▶ **EXERCISE GOAL**
Your task is to transcribe, word for word, the line containing "Where should I" and all lines that follow it to the end of the entries. Leave out the pictures.

○ ○ ○ ○ ○

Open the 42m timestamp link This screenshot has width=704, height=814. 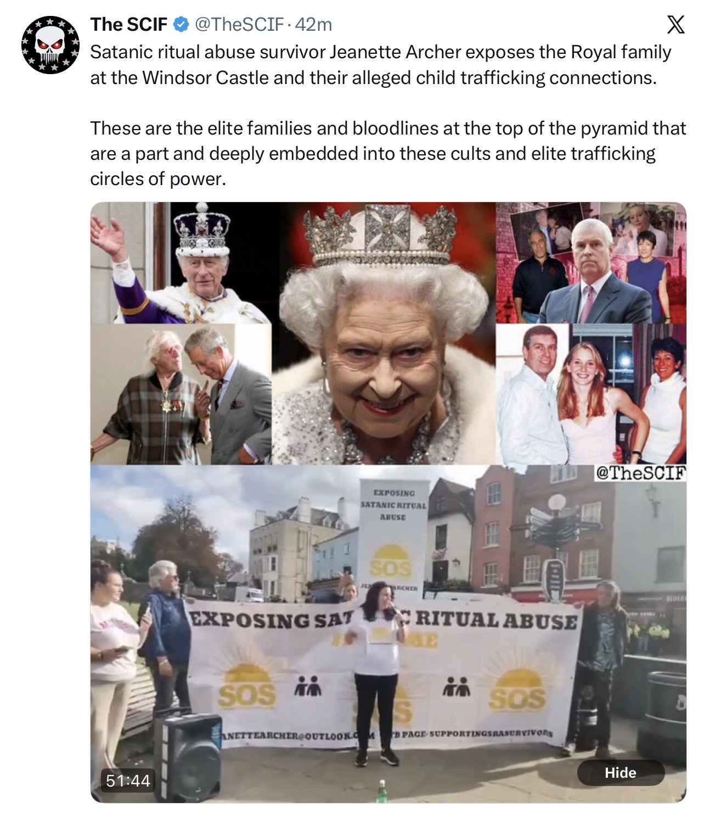pos(314,24)
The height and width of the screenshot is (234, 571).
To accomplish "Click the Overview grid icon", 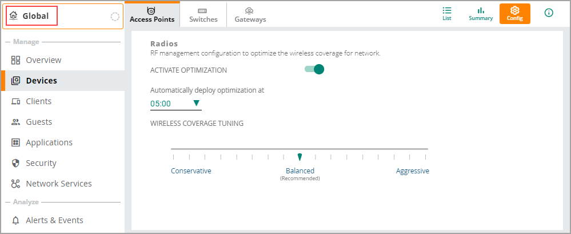I will pos(16,60).
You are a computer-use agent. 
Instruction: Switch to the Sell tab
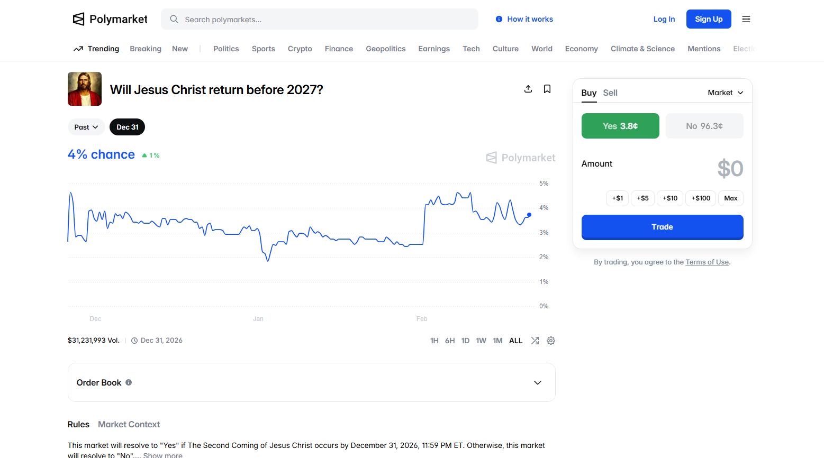tap(610, 93)
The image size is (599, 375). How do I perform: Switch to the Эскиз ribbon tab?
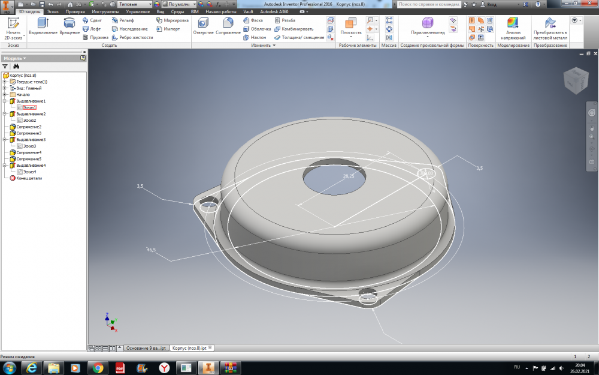tap(53, 11)
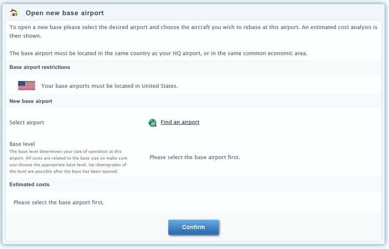This screenshot has height=249, width=389.
Task: Click the New base airport section header
Action: tap(31, 101)
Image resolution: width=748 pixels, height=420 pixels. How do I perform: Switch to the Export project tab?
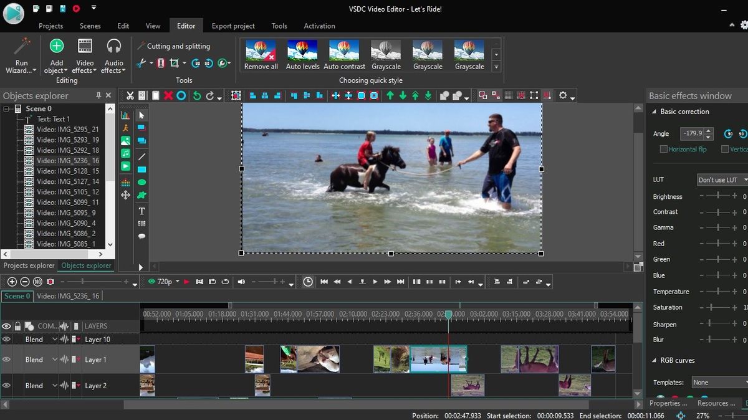click(233, 26)
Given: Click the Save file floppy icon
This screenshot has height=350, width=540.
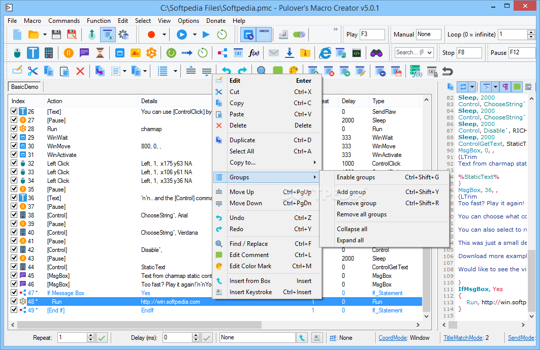Looking at the screenshot, I should pos(56,35).
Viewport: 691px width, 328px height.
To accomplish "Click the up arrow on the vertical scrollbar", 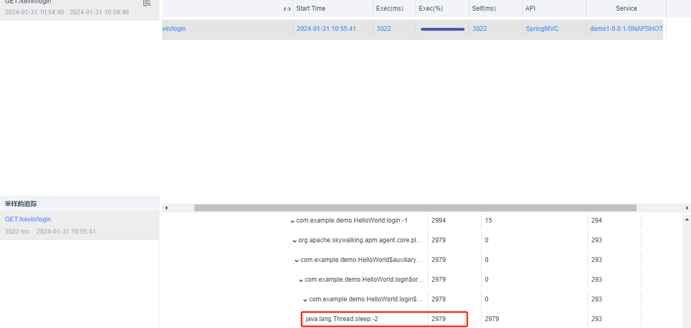I will coord(687,218).
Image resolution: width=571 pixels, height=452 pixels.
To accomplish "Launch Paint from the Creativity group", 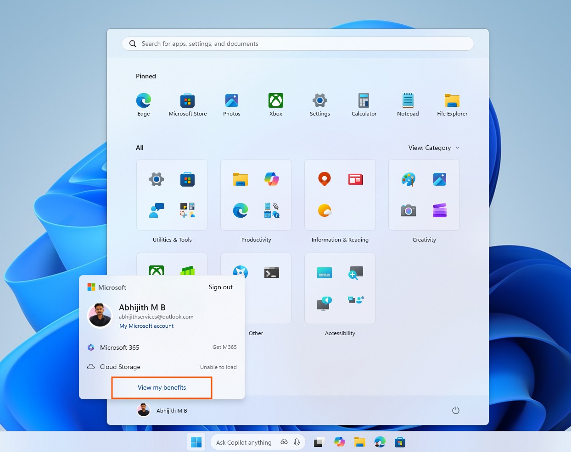I will (408, 179).
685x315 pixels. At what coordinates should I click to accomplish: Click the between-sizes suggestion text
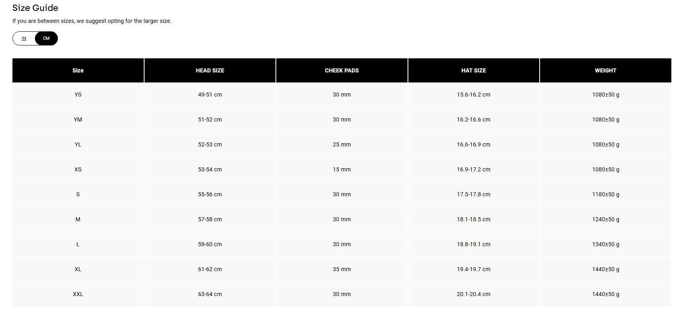click(x=92, y=21)
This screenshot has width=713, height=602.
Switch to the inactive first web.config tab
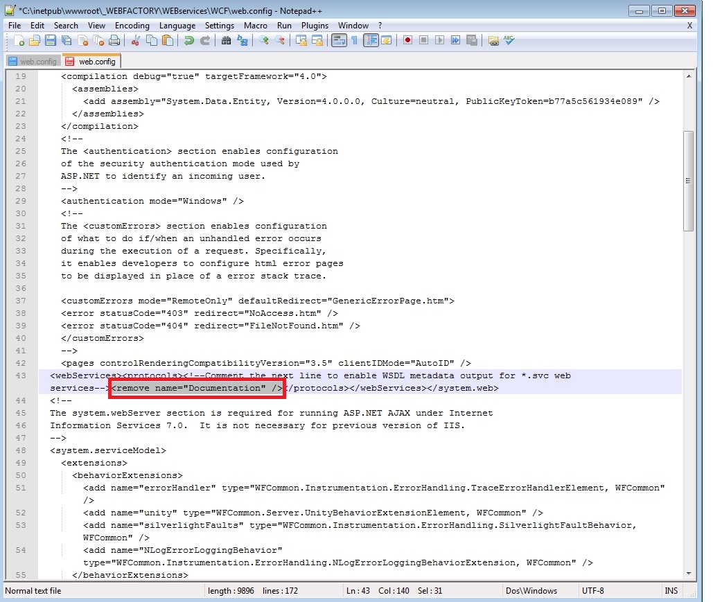(x=33, y=62)
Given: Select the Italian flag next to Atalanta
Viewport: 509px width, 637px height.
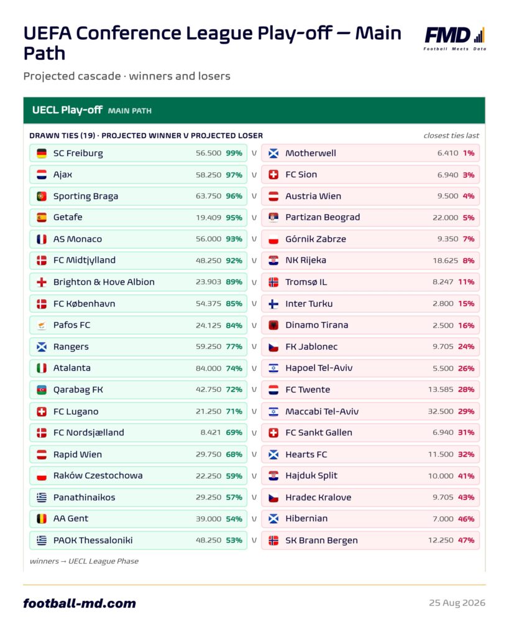Looking at the screenshot, I should tap(42, 368).

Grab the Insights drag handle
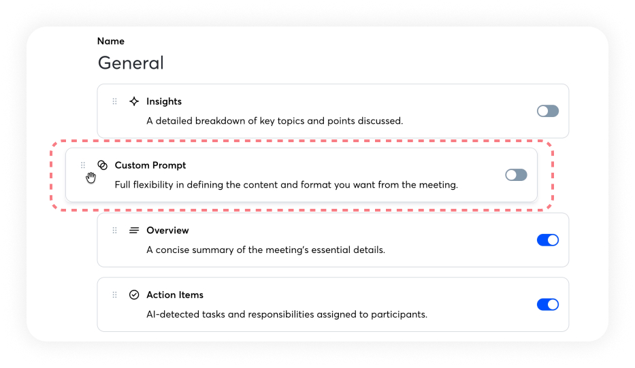coord(114,101)
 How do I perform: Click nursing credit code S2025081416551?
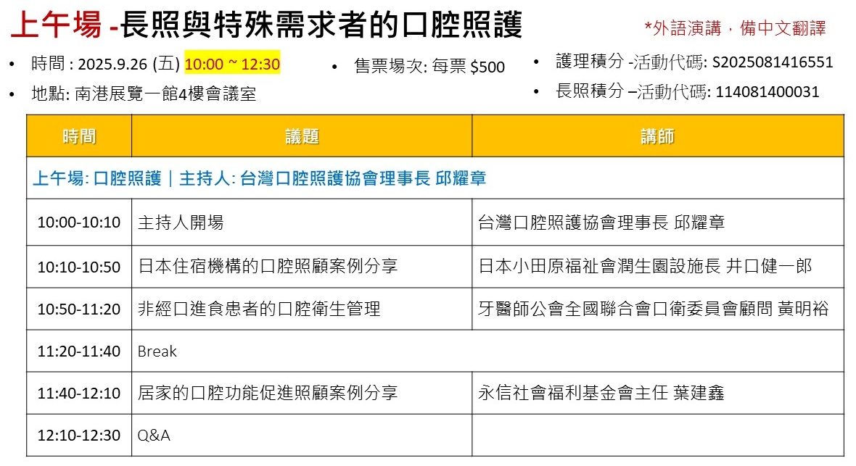(773, 62)
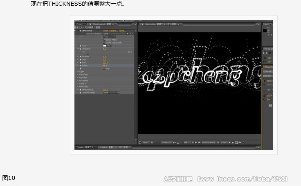The height and width of the screenshot is (186, 301).
Task: Click the Offset stopwatch icon
Action: tap(81, 66)
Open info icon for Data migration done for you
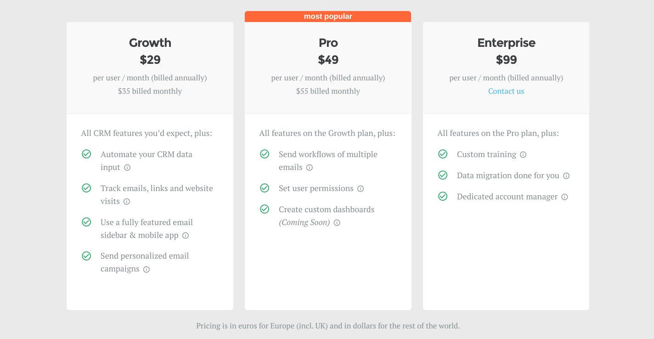 point(566,176)
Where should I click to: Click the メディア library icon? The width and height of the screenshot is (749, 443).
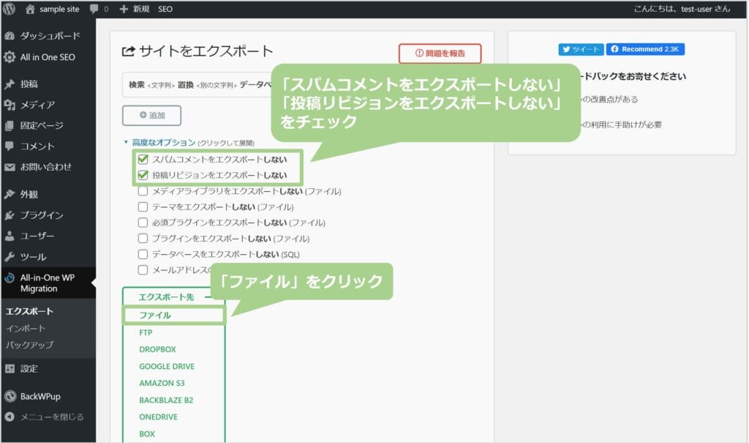[10, 105]
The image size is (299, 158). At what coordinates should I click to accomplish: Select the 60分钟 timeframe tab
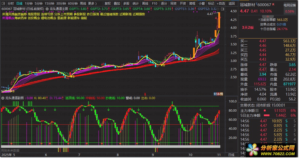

○ ○ ○ ○ ○

▶ **ANSWER FOR THE TASK**
Where should I click to: Click the メディア library icon? The width and height of the screenshot is (749, 443).
[10, 105]
The image size is (299, 158). At what coordinates should I click to accomplish: Select the 60分钟 timeframe tab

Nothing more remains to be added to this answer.